§ INSTRUCTIONS TO FOLLOW:
Write every line of the material out exactly as shown.

§ DATA EXTRACT:
▬▬▬▬▬▬▬▬▬▬
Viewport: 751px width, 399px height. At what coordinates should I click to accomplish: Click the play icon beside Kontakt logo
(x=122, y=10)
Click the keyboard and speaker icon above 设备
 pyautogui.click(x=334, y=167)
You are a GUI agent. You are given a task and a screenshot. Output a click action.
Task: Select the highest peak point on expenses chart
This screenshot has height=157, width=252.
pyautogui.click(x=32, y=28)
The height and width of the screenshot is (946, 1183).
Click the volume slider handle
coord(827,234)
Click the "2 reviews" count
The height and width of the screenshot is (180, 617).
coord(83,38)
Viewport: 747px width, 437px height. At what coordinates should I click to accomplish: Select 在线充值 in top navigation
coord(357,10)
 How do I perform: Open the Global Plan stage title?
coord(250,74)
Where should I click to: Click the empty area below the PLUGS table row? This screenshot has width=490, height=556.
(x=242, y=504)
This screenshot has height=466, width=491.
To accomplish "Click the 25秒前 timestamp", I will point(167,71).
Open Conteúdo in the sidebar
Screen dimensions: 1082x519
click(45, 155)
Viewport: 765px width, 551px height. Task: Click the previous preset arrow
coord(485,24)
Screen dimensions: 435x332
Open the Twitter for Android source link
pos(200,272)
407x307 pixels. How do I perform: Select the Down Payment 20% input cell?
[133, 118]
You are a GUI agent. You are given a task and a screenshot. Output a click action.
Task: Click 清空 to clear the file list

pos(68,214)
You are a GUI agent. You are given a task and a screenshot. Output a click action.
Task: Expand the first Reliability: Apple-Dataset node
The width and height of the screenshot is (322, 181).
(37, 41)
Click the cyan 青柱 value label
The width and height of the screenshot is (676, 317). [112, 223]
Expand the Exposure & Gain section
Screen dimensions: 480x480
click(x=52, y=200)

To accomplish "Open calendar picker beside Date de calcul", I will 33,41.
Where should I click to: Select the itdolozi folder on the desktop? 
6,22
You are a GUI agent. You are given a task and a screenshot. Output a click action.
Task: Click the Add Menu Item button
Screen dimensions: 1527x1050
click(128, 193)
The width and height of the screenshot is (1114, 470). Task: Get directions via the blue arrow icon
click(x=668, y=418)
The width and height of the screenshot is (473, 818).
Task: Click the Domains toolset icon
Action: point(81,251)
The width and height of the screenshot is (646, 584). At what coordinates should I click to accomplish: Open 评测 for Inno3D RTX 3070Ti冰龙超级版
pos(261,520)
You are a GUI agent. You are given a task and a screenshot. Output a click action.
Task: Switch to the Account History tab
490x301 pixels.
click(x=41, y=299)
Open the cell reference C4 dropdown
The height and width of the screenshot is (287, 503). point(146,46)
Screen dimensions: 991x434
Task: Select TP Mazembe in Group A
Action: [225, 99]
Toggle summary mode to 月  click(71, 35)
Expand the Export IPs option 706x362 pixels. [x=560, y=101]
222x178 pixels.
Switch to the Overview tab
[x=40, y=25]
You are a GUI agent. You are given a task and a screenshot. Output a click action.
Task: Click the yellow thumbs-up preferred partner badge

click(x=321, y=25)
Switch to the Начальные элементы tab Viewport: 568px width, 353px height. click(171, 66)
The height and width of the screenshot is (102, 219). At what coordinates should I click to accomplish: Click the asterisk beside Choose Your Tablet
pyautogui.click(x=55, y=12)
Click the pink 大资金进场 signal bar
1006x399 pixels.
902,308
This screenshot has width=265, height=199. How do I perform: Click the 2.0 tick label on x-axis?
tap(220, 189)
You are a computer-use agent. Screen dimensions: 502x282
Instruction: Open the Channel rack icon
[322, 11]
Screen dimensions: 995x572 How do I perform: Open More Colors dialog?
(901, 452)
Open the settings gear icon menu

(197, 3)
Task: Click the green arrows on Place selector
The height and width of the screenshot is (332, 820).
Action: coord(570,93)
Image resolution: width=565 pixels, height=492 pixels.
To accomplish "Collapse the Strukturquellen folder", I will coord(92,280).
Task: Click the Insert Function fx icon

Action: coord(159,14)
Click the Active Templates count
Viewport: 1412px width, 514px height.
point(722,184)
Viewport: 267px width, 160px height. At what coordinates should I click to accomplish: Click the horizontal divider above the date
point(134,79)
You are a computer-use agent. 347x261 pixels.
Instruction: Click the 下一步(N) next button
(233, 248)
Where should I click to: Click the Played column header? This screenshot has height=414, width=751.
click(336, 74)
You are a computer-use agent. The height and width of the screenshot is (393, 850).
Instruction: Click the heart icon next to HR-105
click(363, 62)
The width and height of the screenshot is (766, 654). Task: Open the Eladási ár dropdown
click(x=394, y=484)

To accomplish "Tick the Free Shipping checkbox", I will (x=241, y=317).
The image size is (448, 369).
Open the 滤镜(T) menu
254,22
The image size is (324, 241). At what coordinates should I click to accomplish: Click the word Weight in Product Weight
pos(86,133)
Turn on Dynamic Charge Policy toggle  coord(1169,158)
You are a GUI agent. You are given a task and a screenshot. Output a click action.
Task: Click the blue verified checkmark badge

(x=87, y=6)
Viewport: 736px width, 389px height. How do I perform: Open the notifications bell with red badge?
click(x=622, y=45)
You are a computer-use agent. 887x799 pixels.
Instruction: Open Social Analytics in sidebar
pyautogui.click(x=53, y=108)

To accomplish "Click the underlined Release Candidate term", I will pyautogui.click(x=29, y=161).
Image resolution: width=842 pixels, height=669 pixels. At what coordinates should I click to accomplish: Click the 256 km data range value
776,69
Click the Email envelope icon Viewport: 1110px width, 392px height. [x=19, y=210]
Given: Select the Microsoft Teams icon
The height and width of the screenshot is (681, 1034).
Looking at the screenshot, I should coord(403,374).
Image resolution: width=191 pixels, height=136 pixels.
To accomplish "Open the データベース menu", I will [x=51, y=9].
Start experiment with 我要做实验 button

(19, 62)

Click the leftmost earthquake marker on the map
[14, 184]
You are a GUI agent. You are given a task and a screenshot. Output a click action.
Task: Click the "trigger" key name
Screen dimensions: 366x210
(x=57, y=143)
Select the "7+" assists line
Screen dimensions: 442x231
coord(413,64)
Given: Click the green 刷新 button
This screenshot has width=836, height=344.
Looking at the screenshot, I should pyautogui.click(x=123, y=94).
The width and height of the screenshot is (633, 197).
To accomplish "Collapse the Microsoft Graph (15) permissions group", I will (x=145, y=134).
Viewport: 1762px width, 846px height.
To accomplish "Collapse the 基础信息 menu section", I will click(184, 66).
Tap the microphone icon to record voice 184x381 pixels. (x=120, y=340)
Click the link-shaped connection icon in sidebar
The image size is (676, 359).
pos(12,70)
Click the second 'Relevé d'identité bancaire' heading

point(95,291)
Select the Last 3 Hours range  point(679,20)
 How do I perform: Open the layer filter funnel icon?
▬▬▬▬▬▬▬▬▬▬
§ RESULT:
Viewport: 751px width, 399px height. At what coordinates should I click to accomplish: Click the play icon beside Kontakt logo
(x=122, y=10)
Click the keyboard and speaker icon above 设备
 pyautogui.click(x=334, y=167)
You are a GUI agent. You are given a task and a screenshot. Output a click action.
Task: Select the highest peak point on expenses chart
This screenshot has height=157, width=252.
pyautogui.click(x=32, y=28)
The height and width of the screenshot is (946, 1183).
Click the volume slider handle
coord(827,234)
Click the "2 reviews" count
The height and width of the screenshot is (180, 617).
coord(83,38)
Viewport: 747px width, 437px height. At what coordinates should I click to accomplish: Select 在线充值 in top navigation
coord(357,10)
 How do I perform: Open the Global Plan stage title?
coord(250,74)
Where should I click to: Click the empty area below the PLUGS table row? This screenshot has width=490, height=556.
(x=242, y=504)
This screenshot has height=466, width=491.
To accomplish "Click the 25秒前 timestamp", I will point(167,71).
Open Conteúdo in the sidebar
Screen dimensions: 1082x519
click(45, 155)
Viewport: 765px width, 551px height. Task: Click the previous preset arrow
coord(485,24)
Screen dimensions: 435x332
Open the Twitter for Android source link
pos(200,272)
407x307 pixels. How do I perform: Select the Down Payment 20% input cell?
[133, 118]
You are a GUI agent. You are given a task and a screenshot. Output a click action.
Task: Click 清空 to clear the file list

pos(68,214)
You are a GUI agent. You are given a task and a screenshot. Output a click action.
Task: Expand the first Reliability: Apple-Dataset node
The width and height of the screenshot is (322, 181).
(37, 41)
Click the cyan 青柱 value label
The width and height of the screenshot is (676, 317). [112, 223]
Expand the Exposure & Gain section
Screen dimensions: 480x480
click(x=52, y=200)

To accomplish "Open calendar picker beside Date de calcul", I will 33,41.
Where should I click to: Select the itdolozi folder on the desktop? 
6,22
You are a GUI agent. You are given a task and a screenshot. Output a click action.
Task: Click the Add Menu Item button
Screen dimensions: 1527x1050
click(128, 193)
The width and height of the screenshot is (1114, 470). Task: Get directions via the blue arrow icon
click(x=668, y=418)
The width and height of the screenshot is (473, 818).
Task: Click the Domains toolset icon
Action: point(81,251)
The width and height of the screenshot is (646, 584). At what coordinates should I click to accomplish: Open 评测 for Inno3D RTX 3070Ti冰龙超级版
pos(261,520)
You are a GUI agent. You are given a task and a screenshot. Output a click action.
Task: Switch to the Account History tab
490x301 pixels.
click(x=41, y=299)
Open the cell reference C4 dropdown
The height and width of the screenshot is (287, 503). point(146,46)
Screen dimensions: 991x434
Task: Select TP Mazembe in Group A
Action: [225, 99]
Toggle summary mode to 月  click(71, 35)
Expand the Export IPs option 706x362 pixels. [x=560, y=101]
222x178 pixels.
Switch to the Overview tab
[x=40, y=25]
You are a GUI agent. You are given a task and a screenshot. Output a click action.
Task: Click the yellow thumbs-up preferred partner badge

click(x=321, y=25)
Switch to the Начальные элементы tab Viewport: 568px width, 353px height. click(171, 66)
The height and width of the screenshot is (102, 219). At what coordinates should I click to accomplish: Click the asterisk beside Choose Your Tablet
pyautogui.click(x=55, y=12)
Click the pink 大资金进场 signal bar
1006x399 pixels.
902,308
This screenshot has width=265, height=199. How do I perform: Click the 2.0 tick label on x-axis?
tap(220, 189)
You are a computer-use agent. Screen dimensions: 502x282
Instruction: Open the Channel rack icon
[322, 11]
Screen dimensions: 995x572 How do I perform: Open More Colors dialog?
(901, 452)
Open the settings gear icon menu

(197, 3)
Task: Click the green arrows on Place selector
The height and width of the screenshot is (332, 820).
Action: coord(570,93)
Image resolution: width=565 pixels, height=492 pixels.
To accomplish "Collapse the Strukturquellen folder", I will coord(92,280).
Task: Click the Insert Function fx icon

Action: coord(159,14)
Click the Active Templates count
Viewport: 1412px width, 514px height.
point(722,184)
Viewport: 267px width, 160px height. At what coordinates should I click to accomplish: Click the horizontal divider above the date
point(134,79)
You are a computer-use agent. 347x261 pixels.
Instruction: Click the 下一步(N) next button
(233, 248)
Where should I click to: Click the Played column header? This screenshot has height=414, width=751.
click(336, 74)
You are a computer-use agent. The height and width of the screenshot is (393, 850).
Instruction: Click the heart icon next to HR-105
click(363, 62)
The width and height of the screenshot is (766, 654). Task: Open the Eladási ár dropdown
click(x=394, y=484)

To accomplish "Tick the Free Shipping checkbox", I will (x=241, y=317).
The image size is (448, 369).
Open the 滤镜(T) menu
254,22
The image size is (324, 241). At what coordinates should I click to accomplish: Click the word Weight in Product Weight
pos(86,133)
Turn on Dynamic Charge Policy toggle  coord(1169,158)
You are a GUI agent. You are given a task and a screenshot. Output a click action.
Task: Click the blue verified checkmark badge

(x=87, y=6)
Viewport: 736px width, 389px height. How do I perform: Open the notifications bell with red badge?
click(x=622, y=45)
You are a computer-use agent. 887x799 pixels.
Instruction: Open Social Analytics in sidebar
pyautogui.click(x=53, y=108)

To accomplish "Click the underlined Release Candidate term", I will pyautogui.click(x=29, y=161).
Image resolution: width=842 pixels, height=669 pixels. At what coordinates should I click to accomplish: Click the 256 km data range value
776,69
Click the Email envelope icon Viewport: 1110px width, 392px height. [x=19, y=210]
Given: Select the Microsoft Teams icon
The height and width of the screenshot is (681, 1034).
Looking at the screenshot, I should coord(403,374).
Image resolution: width=191 pixels, height=136 pixels.
To accomplish "Open the データベース menu", I will [x=51, y=9].
Start experiment with 我要做实验 button

(19, 62)

Click the leftmost earthquake marker on the map
[14, 184]
You are a GUI agent. You are given a task and a screenshot. Output a click action.
Task: Click the "trigger" key name
Screen dimensions: 366x210
(x=57, y=143)
Select the "7+" assists line
Screen dimensions: 442x231
coord(413,64)
Given: Click the green 刷新 button
This screenshot has width=836, height=344.
Looking at the screenshot, I should pyautogui.click(x=123, y=94).
The width and height of the screenshot is (633, 197).
To accomplish "Collapse the Microsoft Graph (15) permissions group", I will (x=145, y=134).
Viewport: 1762px width, 846px height.
To accomplish "Collapse the 基础信息 menu section", I will click(184, 66).
Tap the microphone icon to record voice 184x381 pixels. (x=120, y=340)
Click the link-shaped connection icon in sidebar
The image size is (676, 359).
pos(12,70)
Click the second 'Relevé d'identité bancaire' heading

point(95,291)
Select the Last 3 Hours range  point(679,20)
 How do I perform: Open the layer filter funnel icon?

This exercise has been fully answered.